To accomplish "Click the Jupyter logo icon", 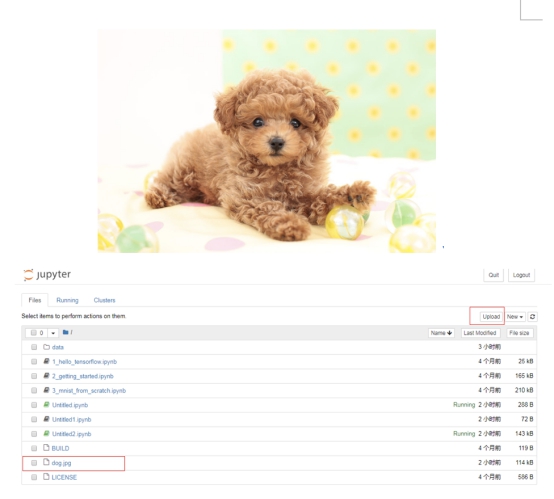I will coord(28,275).
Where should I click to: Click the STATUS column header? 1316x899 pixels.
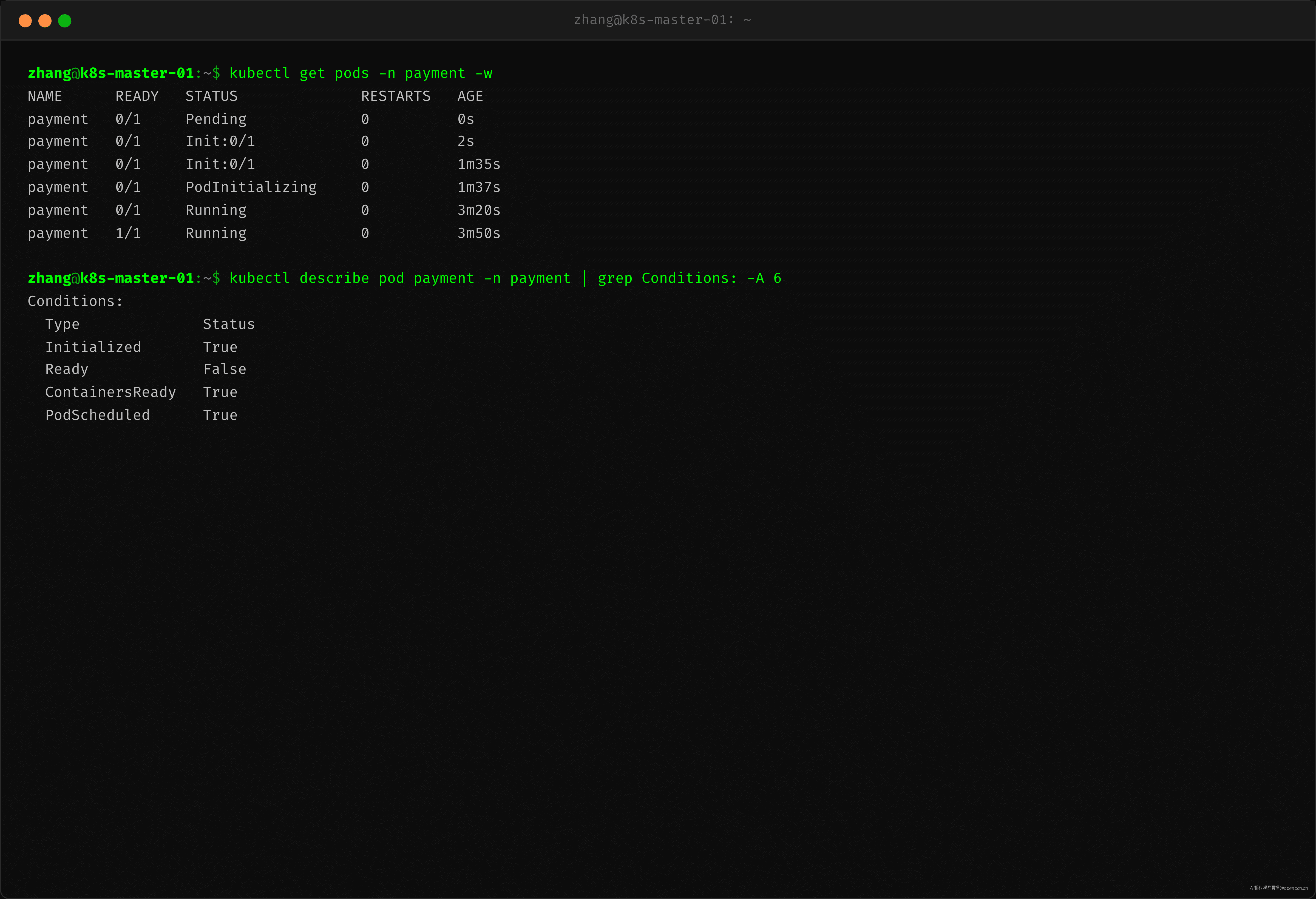coord(211,96)
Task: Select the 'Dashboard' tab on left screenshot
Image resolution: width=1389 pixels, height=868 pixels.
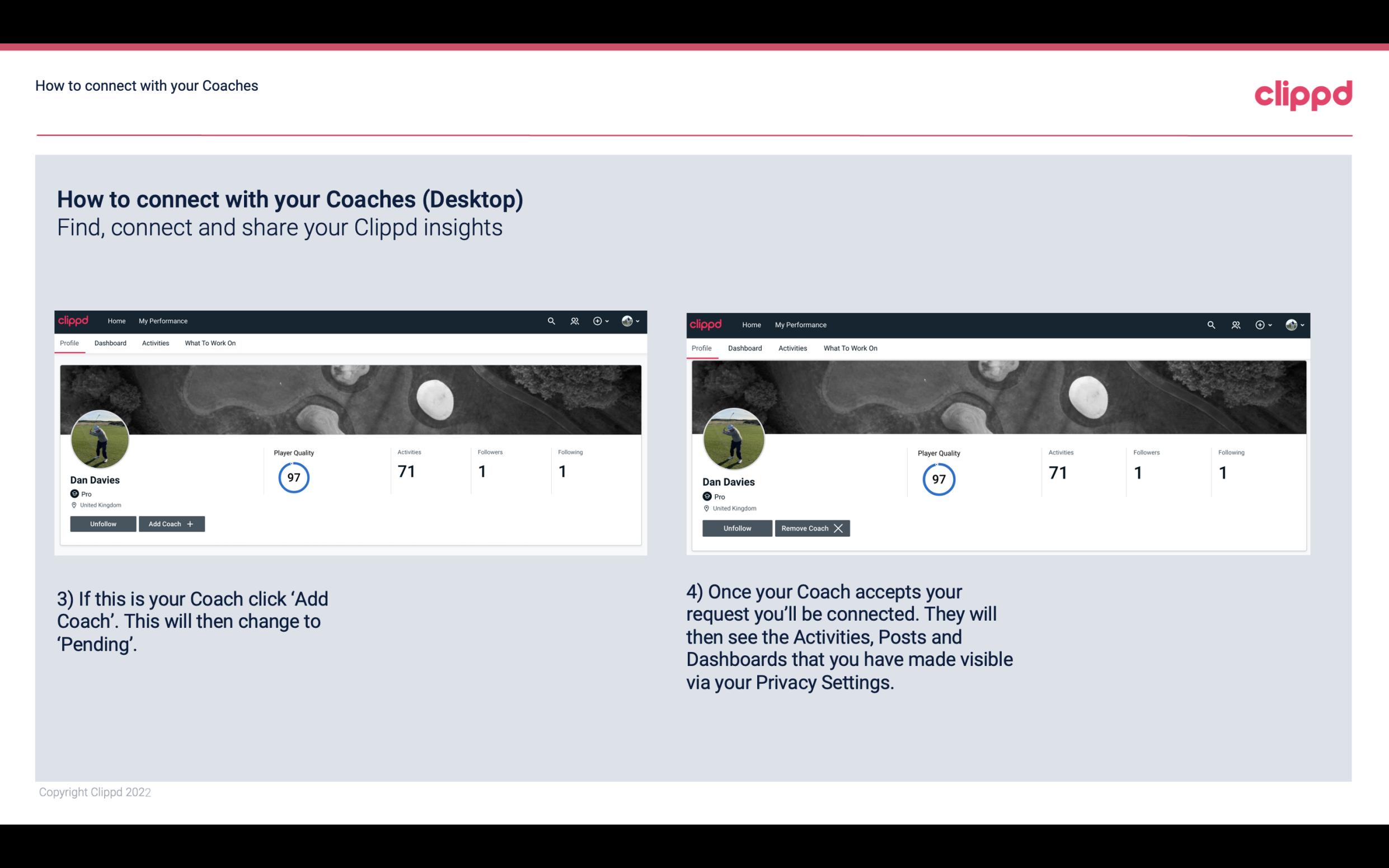Action: coord(109,343)
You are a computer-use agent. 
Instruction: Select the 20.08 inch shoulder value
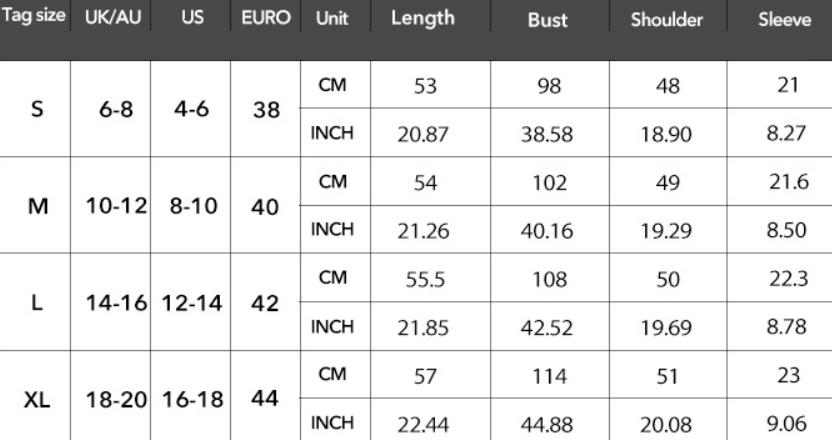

------------------------------------------------------------

» Work required:
Exclude the pictures from the copy. Retype exactly the lines running from the one containing "Task: Select the" through the last line of the listing.

» Answer to the exercise:
Task: Select the 'Dashboard' tab on left screenshot
Image resolution: width=1389 pixels, height=868 pixels.
Action: coord(109,343)
You are a computer-use agent. 
Instruction: Select the 20.08 inch shoulder value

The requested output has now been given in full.